ANNOUNCER DON PARDO: Join us at Justification by Grace when we resume our regular broadcast week on Tuesday, July 20th— as we hear John Calvin say:
True repentance consists of two parts: 1. Mortification, which proceeds from the acknowledgment of sin, and a real perception of the divine displeasure; 2. Quickening, the fruits of which are— piety towards God, charity towards our neighbour, the hope of eternal life, holiness of life. With this true repentance is contrasted false repentance, the parts of which are, Contrition, Confession, and Satisfaction.

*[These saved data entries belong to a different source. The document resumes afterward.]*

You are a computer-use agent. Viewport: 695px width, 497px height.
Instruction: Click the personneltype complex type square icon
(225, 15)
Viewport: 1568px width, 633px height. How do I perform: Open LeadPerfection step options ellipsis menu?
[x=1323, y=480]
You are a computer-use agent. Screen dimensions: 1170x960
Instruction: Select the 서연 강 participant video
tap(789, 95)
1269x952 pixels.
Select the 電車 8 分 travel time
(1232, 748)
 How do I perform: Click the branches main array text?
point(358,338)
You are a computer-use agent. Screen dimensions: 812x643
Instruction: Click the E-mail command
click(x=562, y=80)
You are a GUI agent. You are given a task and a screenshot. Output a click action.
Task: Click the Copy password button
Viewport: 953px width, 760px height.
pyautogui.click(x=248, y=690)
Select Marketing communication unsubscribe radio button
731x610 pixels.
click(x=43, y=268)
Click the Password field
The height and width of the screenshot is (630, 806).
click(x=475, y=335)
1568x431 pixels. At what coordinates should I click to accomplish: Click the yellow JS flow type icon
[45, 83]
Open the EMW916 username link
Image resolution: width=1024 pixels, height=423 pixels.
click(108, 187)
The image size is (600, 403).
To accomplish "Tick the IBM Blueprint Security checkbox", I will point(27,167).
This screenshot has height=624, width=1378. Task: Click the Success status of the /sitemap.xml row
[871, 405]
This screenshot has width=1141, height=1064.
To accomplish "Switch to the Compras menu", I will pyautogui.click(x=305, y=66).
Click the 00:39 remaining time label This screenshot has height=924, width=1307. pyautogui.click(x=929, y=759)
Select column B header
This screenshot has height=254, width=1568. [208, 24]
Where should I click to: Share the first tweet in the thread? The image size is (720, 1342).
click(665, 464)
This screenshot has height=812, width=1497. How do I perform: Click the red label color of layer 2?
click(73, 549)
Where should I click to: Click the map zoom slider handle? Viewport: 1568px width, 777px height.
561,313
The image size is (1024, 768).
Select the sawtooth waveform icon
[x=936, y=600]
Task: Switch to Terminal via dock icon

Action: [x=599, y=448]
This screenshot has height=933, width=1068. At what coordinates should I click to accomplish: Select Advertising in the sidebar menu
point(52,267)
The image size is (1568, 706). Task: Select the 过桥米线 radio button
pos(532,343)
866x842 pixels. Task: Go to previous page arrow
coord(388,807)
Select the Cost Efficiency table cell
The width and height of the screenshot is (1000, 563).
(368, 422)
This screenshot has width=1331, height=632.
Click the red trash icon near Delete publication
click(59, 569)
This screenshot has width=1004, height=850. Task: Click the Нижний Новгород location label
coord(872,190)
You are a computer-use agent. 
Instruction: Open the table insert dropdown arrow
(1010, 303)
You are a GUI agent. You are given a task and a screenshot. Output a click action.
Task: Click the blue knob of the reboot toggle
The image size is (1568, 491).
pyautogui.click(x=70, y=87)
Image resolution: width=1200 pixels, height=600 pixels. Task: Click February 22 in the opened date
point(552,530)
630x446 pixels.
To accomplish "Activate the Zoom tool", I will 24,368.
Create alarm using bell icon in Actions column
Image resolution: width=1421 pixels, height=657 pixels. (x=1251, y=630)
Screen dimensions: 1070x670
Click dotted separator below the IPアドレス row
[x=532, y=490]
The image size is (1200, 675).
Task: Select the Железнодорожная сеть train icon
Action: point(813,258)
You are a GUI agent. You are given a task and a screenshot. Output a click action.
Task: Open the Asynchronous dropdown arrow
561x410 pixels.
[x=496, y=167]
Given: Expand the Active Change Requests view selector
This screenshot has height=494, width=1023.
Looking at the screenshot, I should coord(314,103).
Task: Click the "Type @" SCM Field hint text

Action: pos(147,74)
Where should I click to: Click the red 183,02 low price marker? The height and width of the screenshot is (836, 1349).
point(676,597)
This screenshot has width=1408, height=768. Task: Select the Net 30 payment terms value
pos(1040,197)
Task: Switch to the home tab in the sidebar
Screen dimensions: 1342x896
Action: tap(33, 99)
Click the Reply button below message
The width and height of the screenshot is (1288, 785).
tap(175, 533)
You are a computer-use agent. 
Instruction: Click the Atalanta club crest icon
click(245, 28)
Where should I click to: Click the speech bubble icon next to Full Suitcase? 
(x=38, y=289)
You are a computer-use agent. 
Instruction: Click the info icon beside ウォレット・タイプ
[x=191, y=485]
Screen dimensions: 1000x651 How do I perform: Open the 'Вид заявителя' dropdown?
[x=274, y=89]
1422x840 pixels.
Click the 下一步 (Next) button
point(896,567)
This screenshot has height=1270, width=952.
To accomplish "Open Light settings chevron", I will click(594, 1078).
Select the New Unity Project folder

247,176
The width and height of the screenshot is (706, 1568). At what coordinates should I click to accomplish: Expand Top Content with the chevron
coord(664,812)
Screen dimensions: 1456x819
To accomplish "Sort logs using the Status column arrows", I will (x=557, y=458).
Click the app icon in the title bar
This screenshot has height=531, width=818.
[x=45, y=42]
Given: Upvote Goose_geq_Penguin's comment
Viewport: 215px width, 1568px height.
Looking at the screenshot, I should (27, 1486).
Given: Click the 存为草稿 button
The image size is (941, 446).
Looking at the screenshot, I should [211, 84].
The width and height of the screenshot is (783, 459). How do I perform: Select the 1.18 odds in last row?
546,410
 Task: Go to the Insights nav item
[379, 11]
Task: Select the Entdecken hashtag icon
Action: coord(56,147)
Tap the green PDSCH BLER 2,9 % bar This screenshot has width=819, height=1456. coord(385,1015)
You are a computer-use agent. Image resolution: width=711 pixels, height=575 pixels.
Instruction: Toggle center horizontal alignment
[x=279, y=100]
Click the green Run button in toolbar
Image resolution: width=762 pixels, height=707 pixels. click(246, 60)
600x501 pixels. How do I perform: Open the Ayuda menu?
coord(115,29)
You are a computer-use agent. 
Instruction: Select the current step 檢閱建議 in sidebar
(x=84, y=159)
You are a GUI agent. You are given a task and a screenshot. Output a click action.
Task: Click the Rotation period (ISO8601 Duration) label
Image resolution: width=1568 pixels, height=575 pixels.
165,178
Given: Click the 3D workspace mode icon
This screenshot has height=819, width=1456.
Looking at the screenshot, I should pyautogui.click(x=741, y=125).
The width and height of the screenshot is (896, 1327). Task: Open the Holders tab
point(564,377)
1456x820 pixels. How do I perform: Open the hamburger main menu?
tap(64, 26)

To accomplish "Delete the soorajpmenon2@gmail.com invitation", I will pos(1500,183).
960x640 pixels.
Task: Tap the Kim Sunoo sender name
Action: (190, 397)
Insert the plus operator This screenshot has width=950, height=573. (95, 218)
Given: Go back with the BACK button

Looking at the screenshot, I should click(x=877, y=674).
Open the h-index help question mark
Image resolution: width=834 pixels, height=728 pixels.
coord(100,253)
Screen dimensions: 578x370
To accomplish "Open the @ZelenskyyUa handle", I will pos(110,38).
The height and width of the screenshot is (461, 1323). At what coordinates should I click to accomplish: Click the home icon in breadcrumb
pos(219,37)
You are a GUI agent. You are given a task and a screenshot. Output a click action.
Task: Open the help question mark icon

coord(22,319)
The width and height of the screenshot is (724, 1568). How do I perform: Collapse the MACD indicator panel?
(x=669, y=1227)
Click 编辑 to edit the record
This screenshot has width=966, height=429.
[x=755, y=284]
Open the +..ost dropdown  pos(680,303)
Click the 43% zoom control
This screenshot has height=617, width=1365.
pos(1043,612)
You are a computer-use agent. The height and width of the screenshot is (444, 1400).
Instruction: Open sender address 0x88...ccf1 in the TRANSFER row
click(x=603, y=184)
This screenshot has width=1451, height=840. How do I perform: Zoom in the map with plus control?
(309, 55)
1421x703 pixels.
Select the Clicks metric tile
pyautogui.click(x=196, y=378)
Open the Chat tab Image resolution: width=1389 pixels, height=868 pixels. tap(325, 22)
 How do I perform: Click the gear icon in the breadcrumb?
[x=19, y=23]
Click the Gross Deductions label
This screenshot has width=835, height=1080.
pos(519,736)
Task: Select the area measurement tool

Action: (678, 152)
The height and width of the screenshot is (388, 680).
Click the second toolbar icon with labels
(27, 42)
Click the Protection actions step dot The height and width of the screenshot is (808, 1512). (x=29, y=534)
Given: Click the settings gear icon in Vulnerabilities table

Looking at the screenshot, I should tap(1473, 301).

The two former may be referred to true repentance, provided that there be contrition of heart on account of the acknowledgment of sin, and that it be not separated from the hope of forgiveness through Christ; and provided that the confession be either private to God alone, or made to the pastors of the Church willingly and for the purpose of consolation, not for the enumeration of offences, and for introducing a torture of the conscience; or public, which is made to the whole Church, or to one or many persons in presence of the whole Church. What was formerly called Ecclesiastical Satisfaction, that is, what was made for the edification of the Church on account of repentance and public confession of sins, was introduced as due to God by the Sophists; whence sprung the supplements of Indulgences in this world, and the fire of Purgatory after death. But that Contrition of the Sophists, and auricular Confession (as they call it), and the Satisfaction of actual performance, are opposed to the free forgiveness of sins.
ANNOUNCER DON PARDO: Justification by Grace— the all-weather weblog. On behalf of Jon Cardwell and Reformed dudes everywhere, this is Don Pardo, praying that you stay ever at the cross of Christ and in God’s Word by God’s amazing grace until Christ comes!
JON CARDWELL: Thank you, Don Pardo.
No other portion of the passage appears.